■ WHAT THE TASK REQUIRES: Rewrite everything from the line containing "You are a GUI" down to the line containing "pyautogui.click(x=28, y=45)" with "screenshot" changed to "screen capture" and nothing else altered, leaving the pictures out of your answer.

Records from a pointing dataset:
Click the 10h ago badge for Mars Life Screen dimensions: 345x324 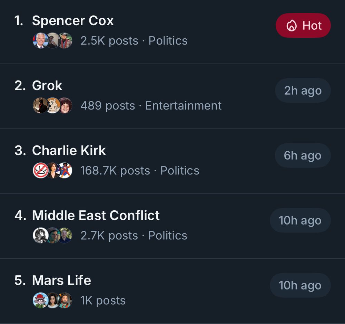[300, 285]
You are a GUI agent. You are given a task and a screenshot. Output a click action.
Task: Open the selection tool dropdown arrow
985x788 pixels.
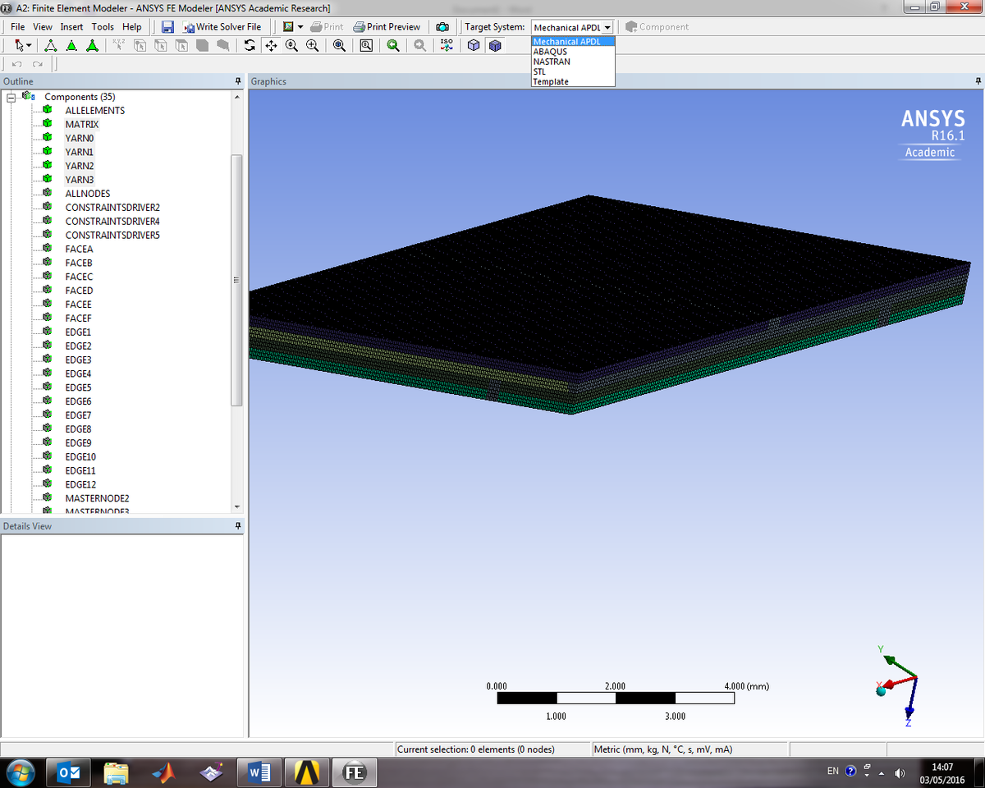pyautogui.click(x=28, y=45)
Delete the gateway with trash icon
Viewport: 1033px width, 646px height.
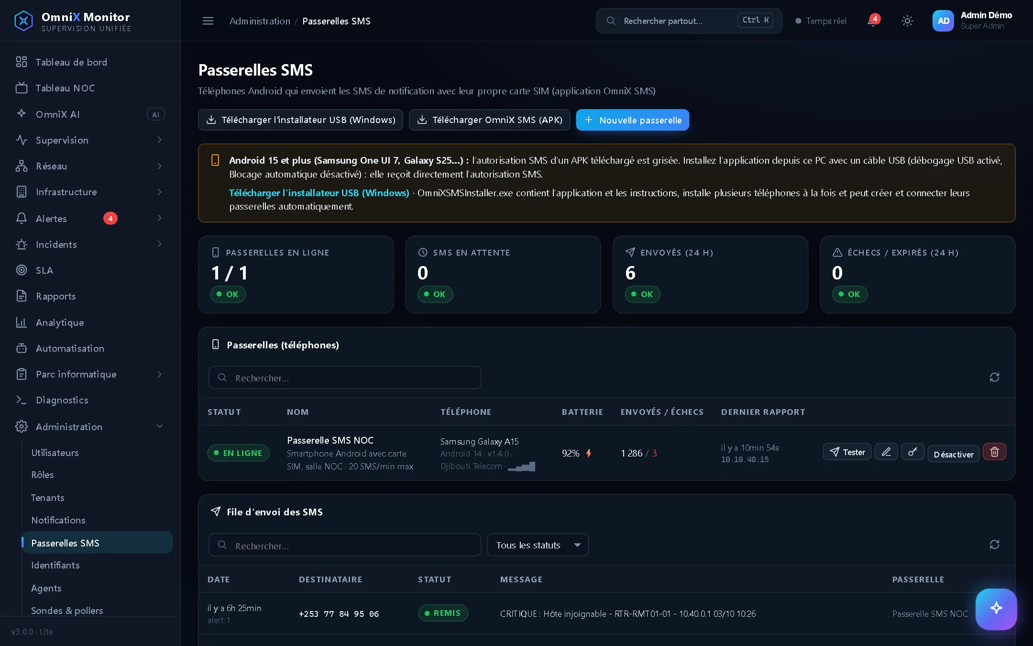pyautogui.click(x=995, y=452)
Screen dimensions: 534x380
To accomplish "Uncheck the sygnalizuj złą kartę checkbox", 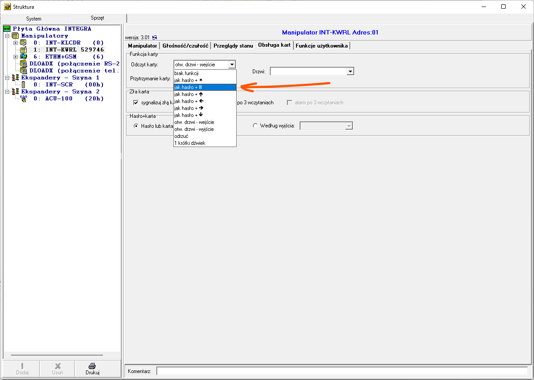I will [136, 103].
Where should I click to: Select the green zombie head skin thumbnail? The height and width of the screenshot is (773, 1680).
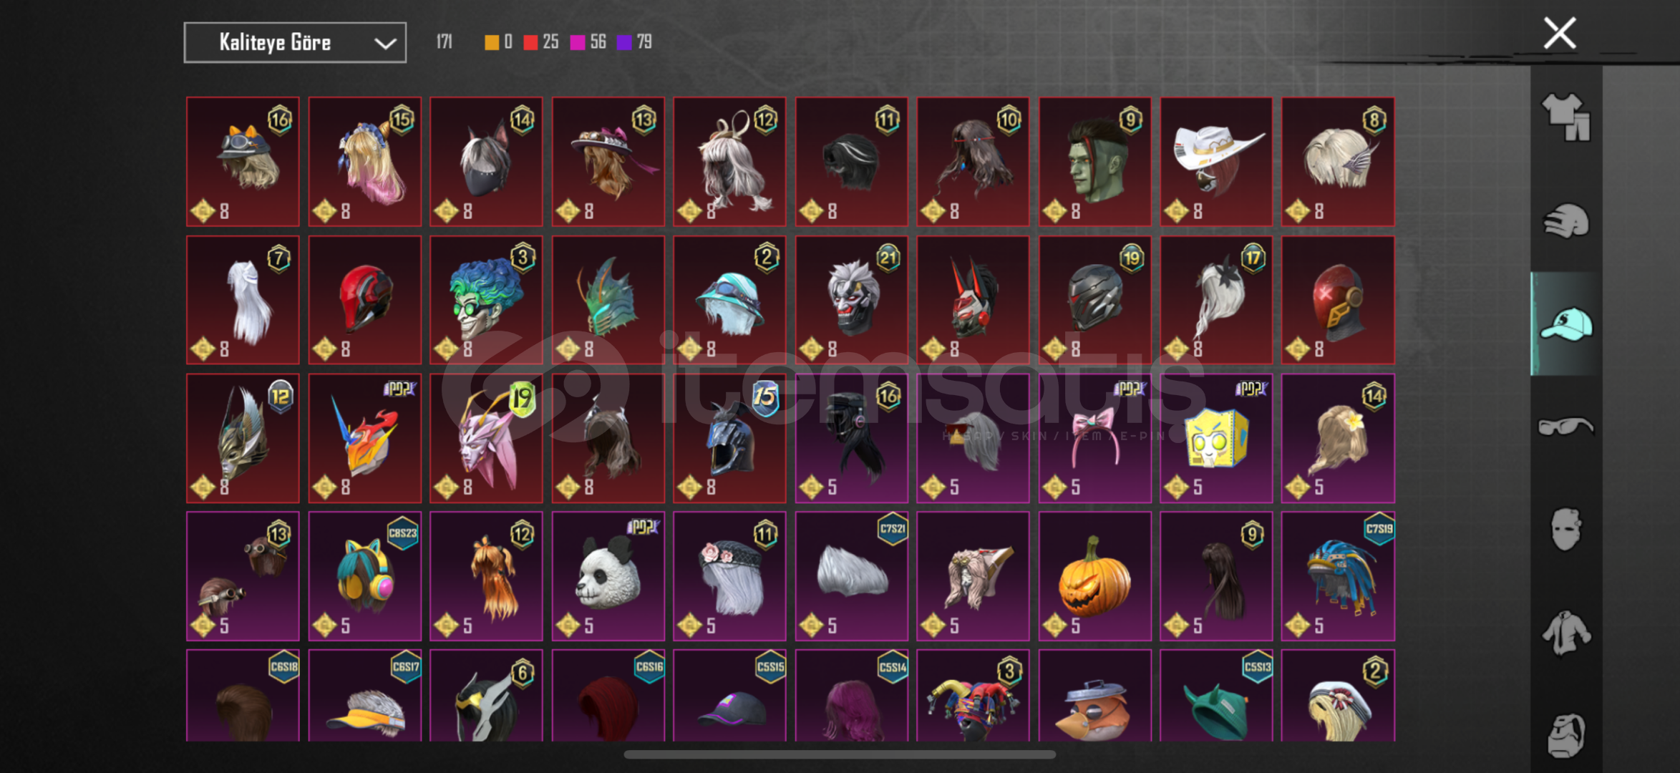(1095, 162)
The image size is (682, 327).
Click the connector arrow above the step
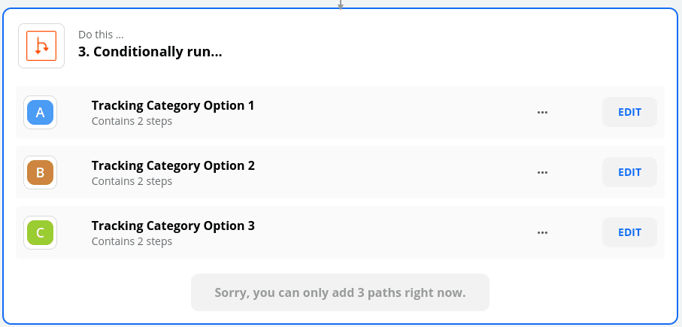340,4
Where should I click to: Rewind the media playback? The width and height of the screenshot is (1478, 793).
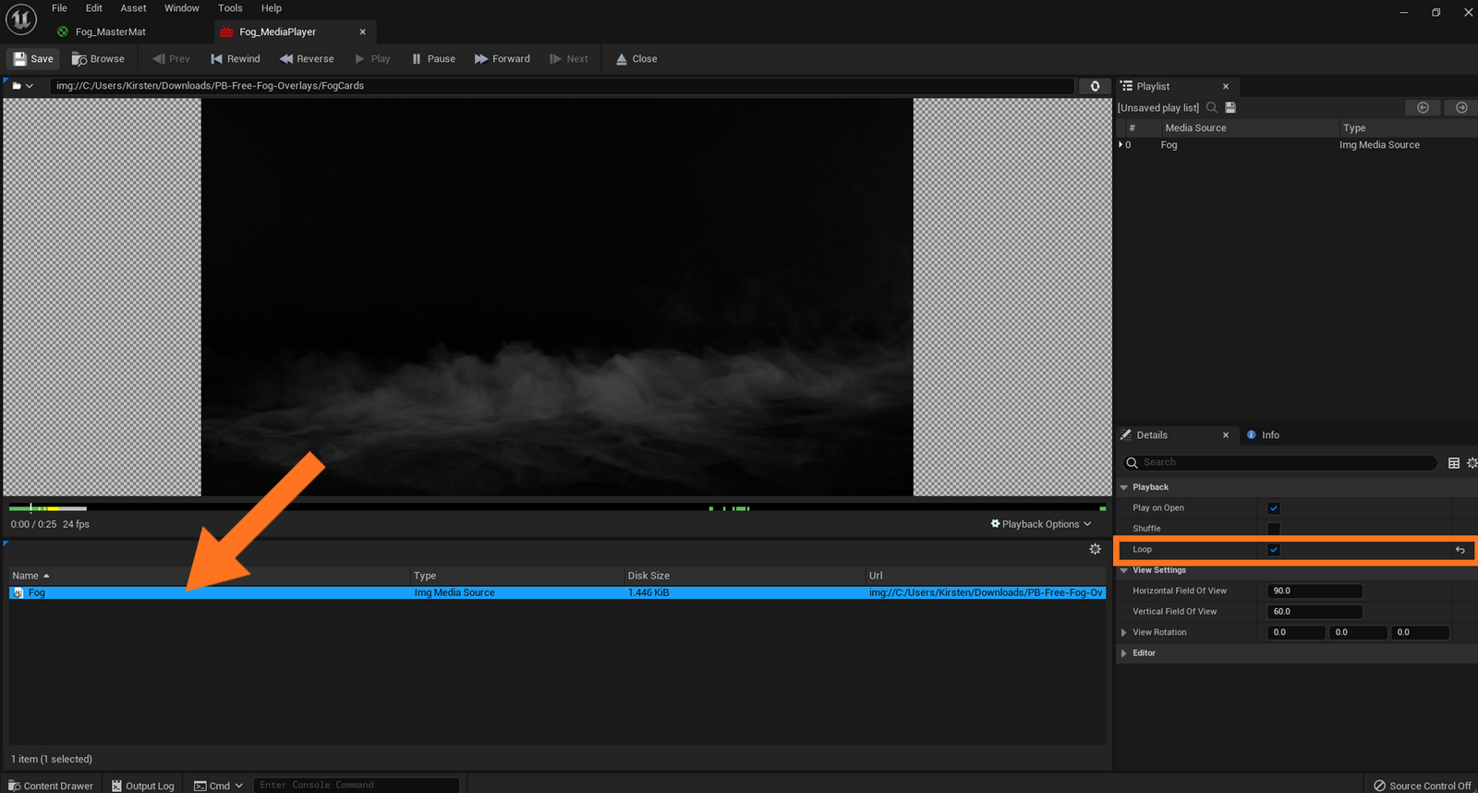tap(236, 59)
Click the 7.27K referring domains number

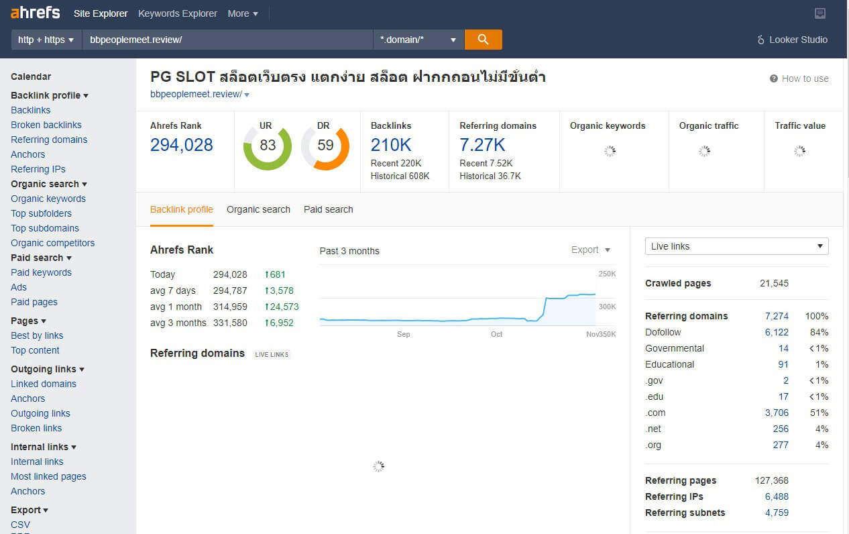(482, 145)
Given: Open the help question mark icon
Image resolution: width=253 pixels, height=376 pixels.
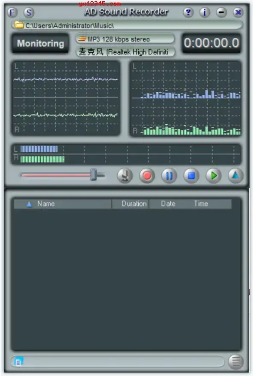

■ THE OUTPUT:
You are a GUI agent. You are given a task and a screen capture. Output a click action.
Task: Open the selection tool dropdown arrow
985x788 pixels.
pyautogui.click(x=28, y=45)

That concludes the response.